Lost license means end to local DAV
Ryan Carter
The Disabled American Veterans Chapter 40 bar and lounge on West
Magnolia Boulevard is much quieter than it used to be. Instead of
closing at 10 every night, James McDermott now shuts down at 6:30
p.m.
“Once [patrons] heard the license was revoked, we’re like plague
victims,” said McDermott, the bar’s manager and treasurer.
Late last month, a judge slapped a temporary injunction on the
club, handing over control to the national Disabled American Veterans
organization, which sued the Burbank chapter over allegations of
financial mismanagement of its bar operations.

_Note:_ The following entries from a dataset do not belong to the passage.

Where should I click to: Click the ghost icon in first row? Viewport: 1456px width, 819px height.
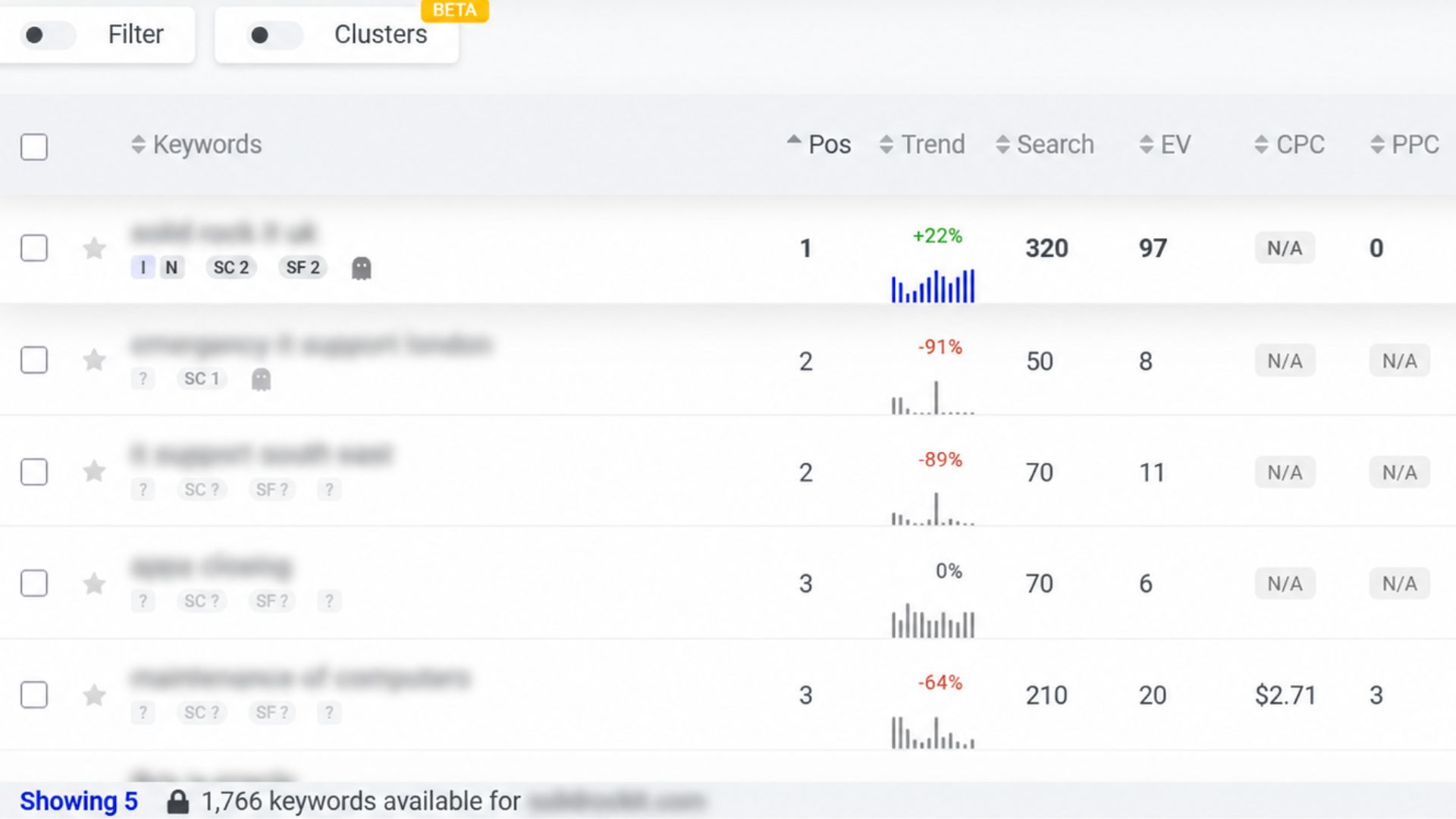click(x=362, y=268)
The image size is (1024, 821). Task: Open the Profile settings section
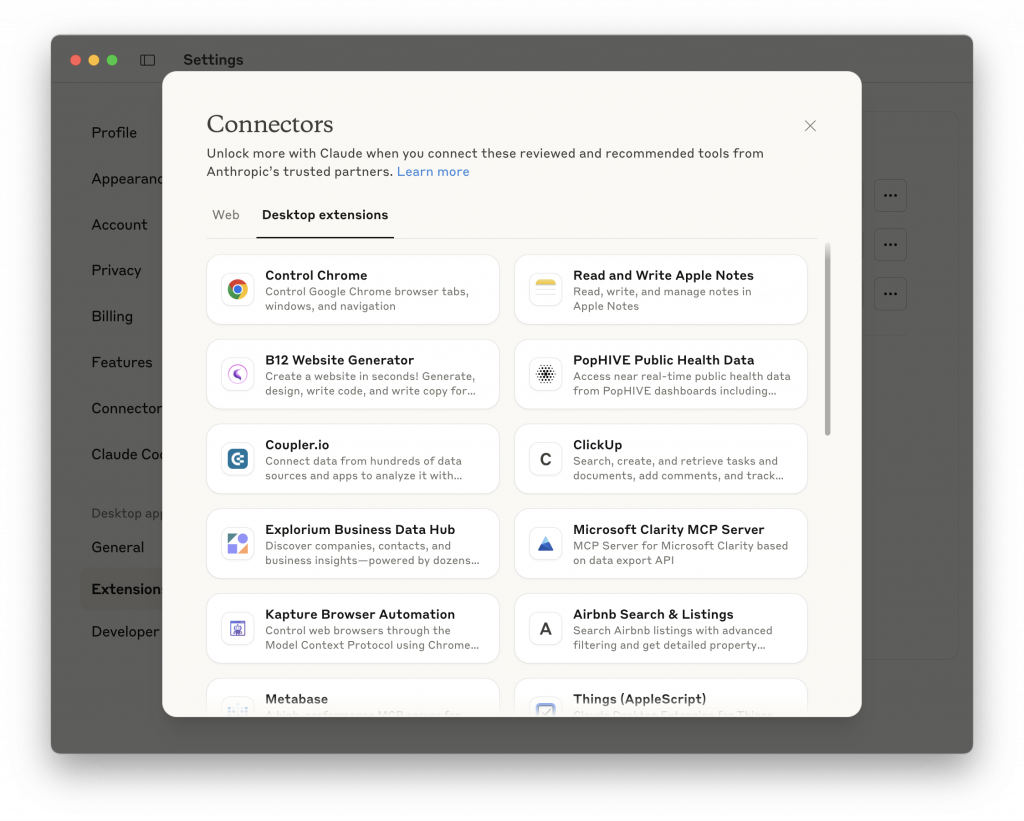coord(114,133)
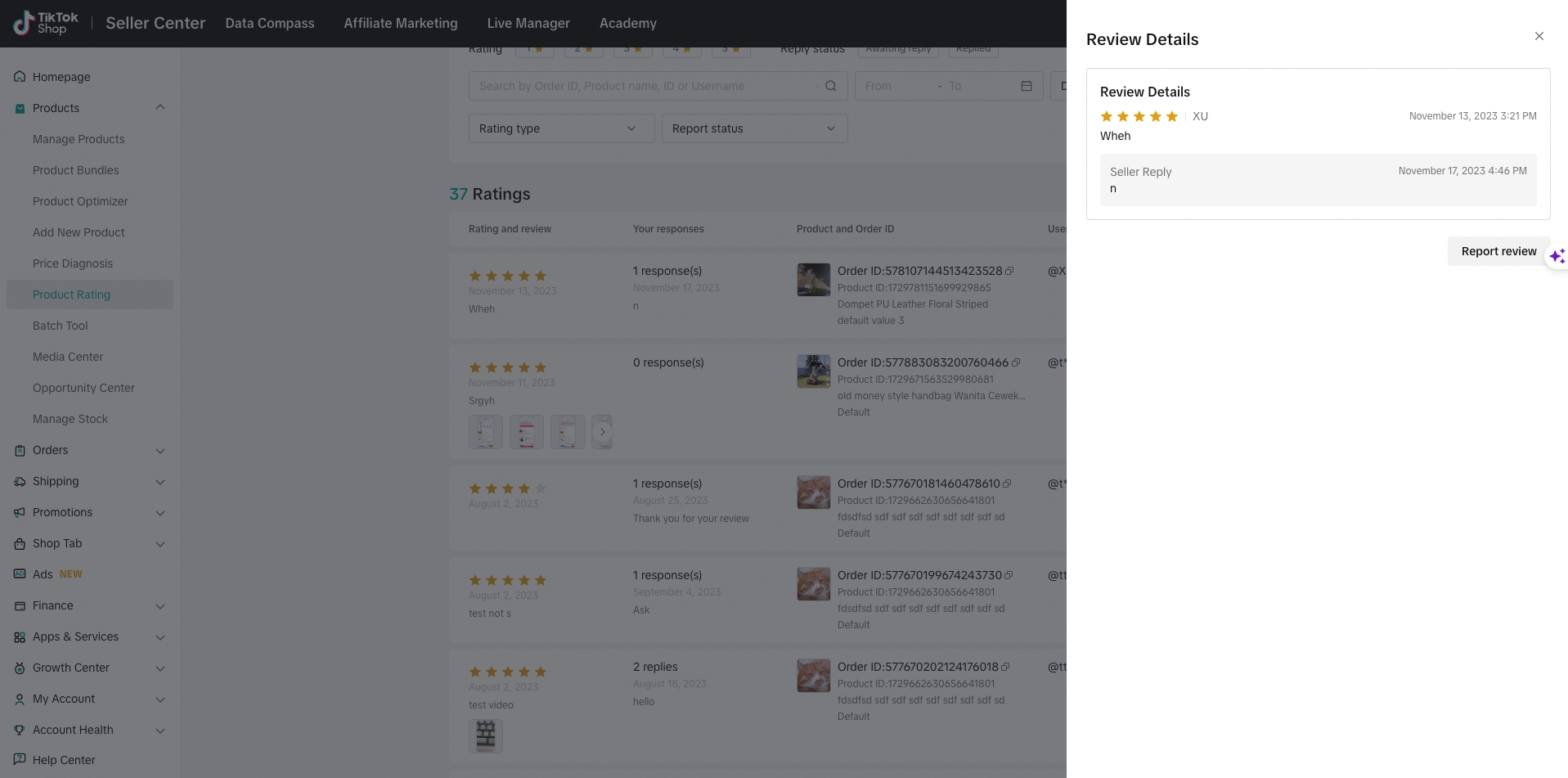This screenshot has width=1568, height=778.
Task: Select Manage Products in sidebar
Action: (79, 139)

The Nov. 20 ruling by Glendale Superior Court Judge Laura A. Matz
and a pending deal with the national organization to drop its lawsuit
mean the assets of the 70-year-old club will be seized, McDermott
said.
“Basically, they are starving us out, because without the hall and
bar, we have no money coming in,” said McDermott, who continues to
maintain that money raised is used to keep up the property and
support veterans’ charities.
The national organization has argued that the local chapter
diverted funds from veterans programs to keep the bar open. After the
national organization attempted to revoke the club’s charter, club
trustees set up a nonprofit organization and signed a lease with the
local chapter to assume operation of the bar in return for $1,000 a
month.
Furthermore, to keep it out of the hands of the national
organization, the Burbank chapter signed away the deed to its
property, Matz said.
“Because it no longer has title to the real property, it is
questionable whether the local chapter has the right to the funds
generated by renting out the banquet hall or operating the bar,” Matz
said in her ruling.
Mark Shipow, the attorney representing the national organization,
was pleased with the judge’s ruling, and said the organization plans
to close the club’s bar effective immediately.

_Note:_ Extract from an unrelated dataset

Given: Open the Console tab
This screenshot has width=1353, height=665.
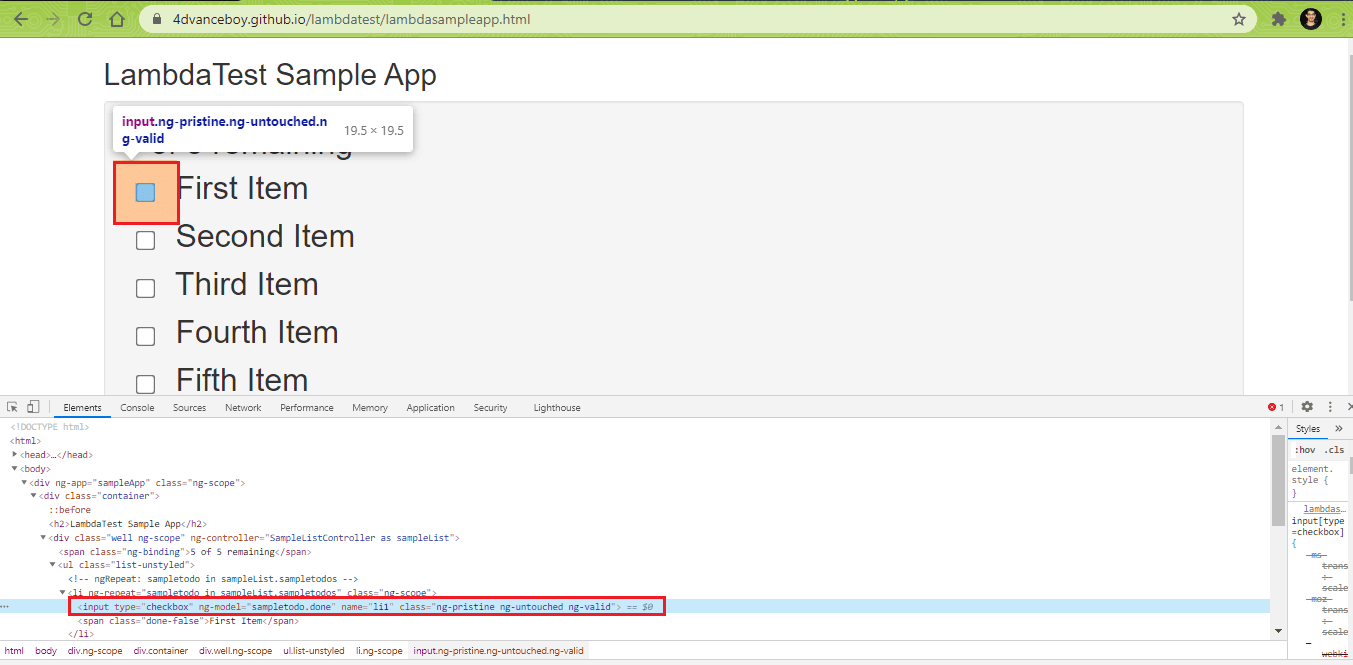Looking at the screenshot, I should (137, 407).
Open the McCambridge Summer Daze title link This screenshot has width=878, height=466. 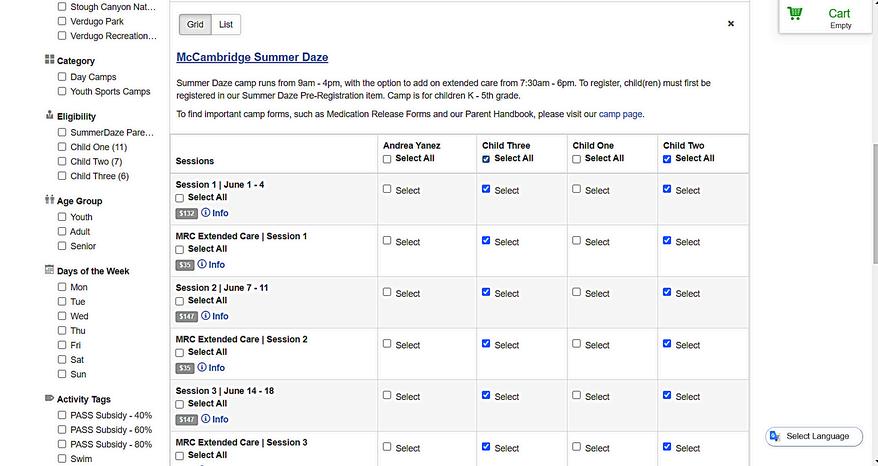[252, 57]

“Our goal here was always to protect the Disabled American
Veterans organization and do what’s right for the members,” Shipow
said.
While the deal would allow the organization to keep its charter,
it would mean the bar and hall would have to close, McDermott said.

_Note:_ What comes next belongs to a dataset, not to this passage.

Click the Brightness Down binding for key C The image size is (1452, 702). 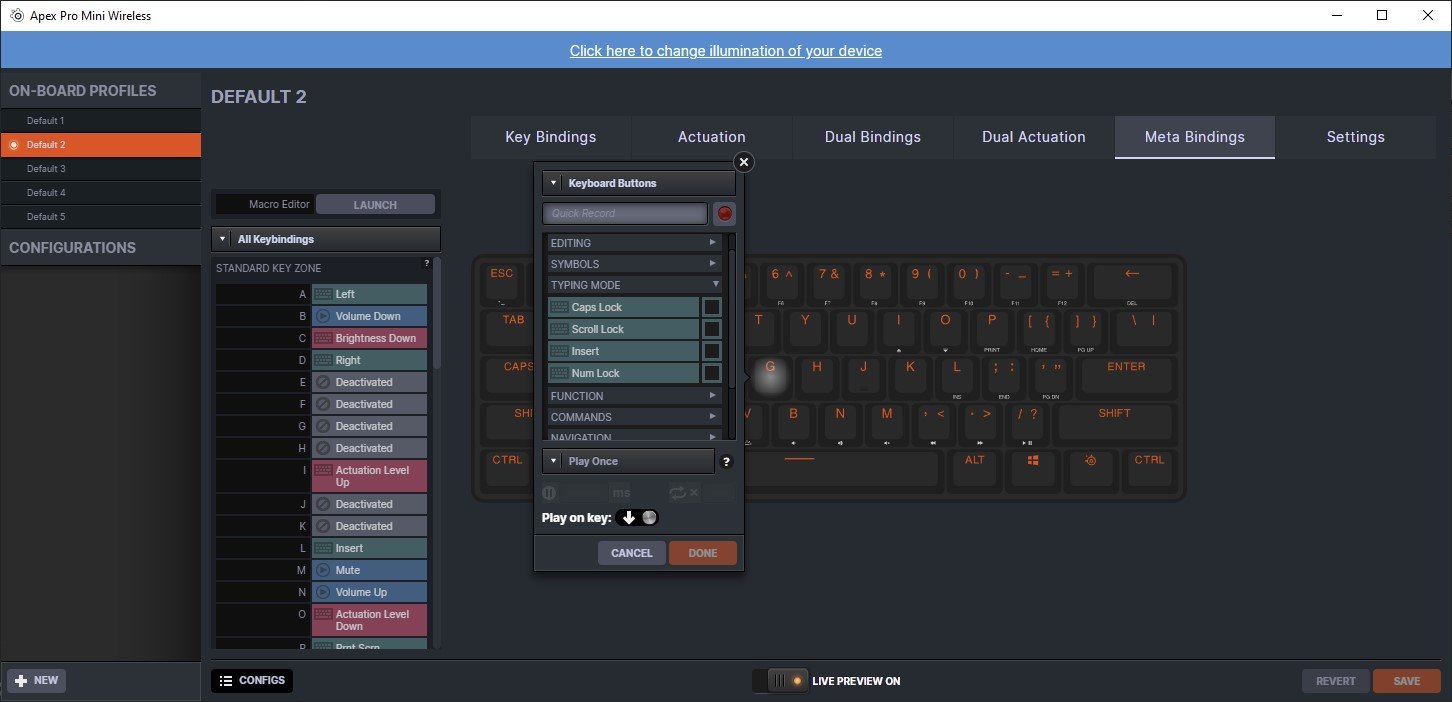coord(369,338)

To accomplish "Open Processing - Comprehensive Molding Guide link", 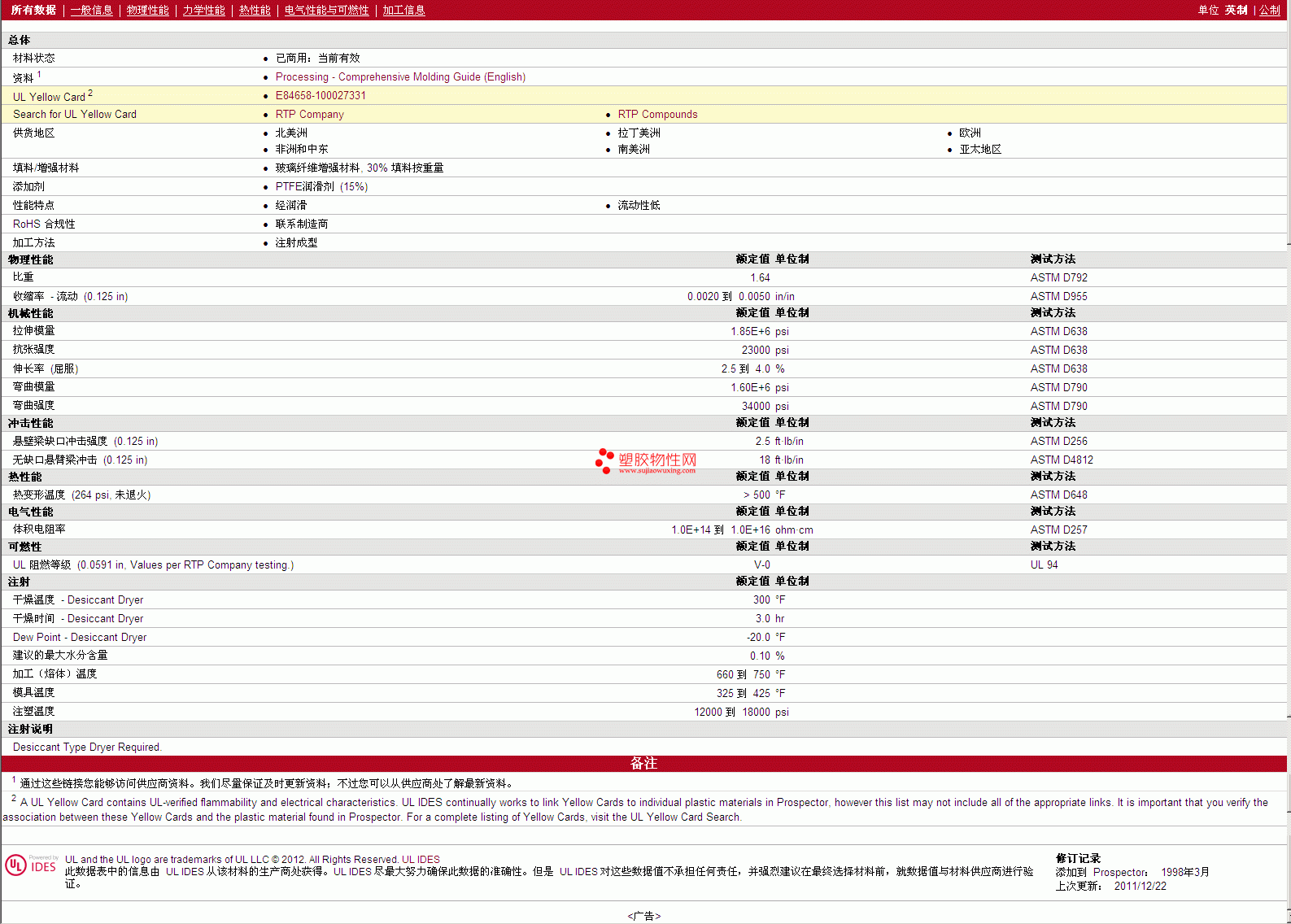I will [400, 76].
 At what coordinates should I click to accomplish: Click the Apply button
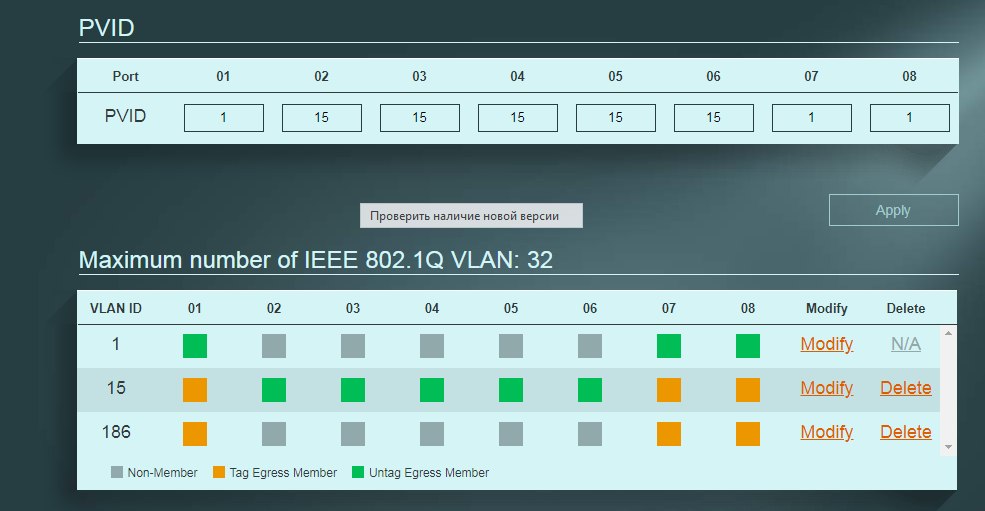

The injunction, he added, has left members with no other choice but
to take the deal and shut down, possibly as soon as January.
The national organization, however, could decide to keep the club
open and operate it under its own rules and regulations.
McDermott, meanwhile, says the club does not even have money to
attend an appeal hearing next year in front of the Disabled American
Veterans executive board.
“This kind of hurt real deep,” he said. “We’re combat vets here,
and all of a sudden we’re overrun. When you got nobody to help you
out, no reserves, it hurts.”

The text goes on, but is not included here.